Couldn’t send nude pics to each other either... cuz we had to take the pictures to the pharmacy to get them developed, and nobody wanted the pharmacist telling their parents they were taking nude photos! Damn kids these days don’t know how good they have it!
That was your first mistake.
Your boy was a horse? My daughter was a kitty. Not that youd know it now . . .
This is the most vile, filthy propaganda of the left. They are advocating the worst kind of child abuse.
“At the end of that first week, when he was going to bed on Friday night, he was upset about something weepy, cranky and irritable. He couldnt or wouldnt tell me what the problem was. His eyes were wet, his fists balled, his face stormy.”
His mom put him in this situation. And his father did nothing to stop it. Over and over her SON told her he didn’t know when presented with options between acting like a boy or girl, but his mom steered him into the choices which he never should have been asked to make. It’s munchausen by proxy.

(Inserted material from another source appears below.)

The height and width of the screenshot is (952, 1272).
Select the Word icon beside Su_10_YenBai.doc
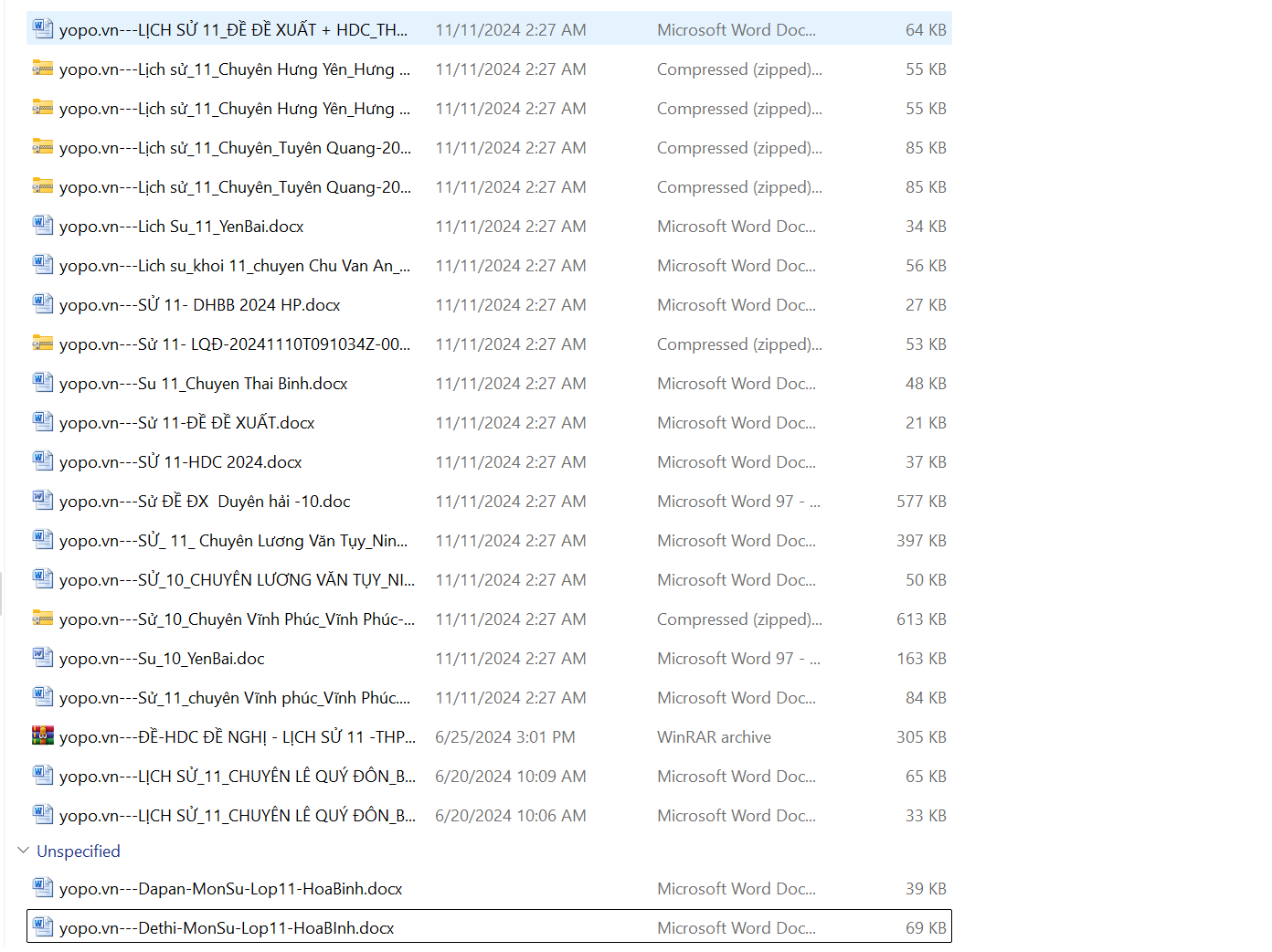[43, 658]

Two years later they have declared their son to be their daughter. Don’t know if they started hormones or castrated him yet. But the sickos at the NYT would have no problem with them doing either of those. None.
Inmates running the asylum.
And the rest of the story is..................? What happens when this ‘girl’ reaches puberty, and secondary masculine characteristics take place in his body? Hard to masquerade as a female then.